**RECORDS FOR THIS EXERCISE**.
(begin)
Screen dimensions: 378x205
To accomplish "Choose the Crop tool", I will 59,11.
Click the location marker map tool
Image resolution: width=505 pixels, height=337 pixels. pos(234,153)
(end)
(begin)
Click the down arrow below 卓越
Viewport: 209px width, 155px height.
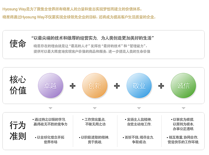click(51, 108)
(end)
**INSTRUCTIONS TO FOLLOW**. Repeat everything in the listing from the line containing "Click the down arrow below 卓越" down to the line containing "click(51, 108)", including both of those lines, and leave the pictures out of your answer.

**RESPONSE**.
Click the down arrow below 卓越
Viewport: 209px width, 155px height.
click(51, 108)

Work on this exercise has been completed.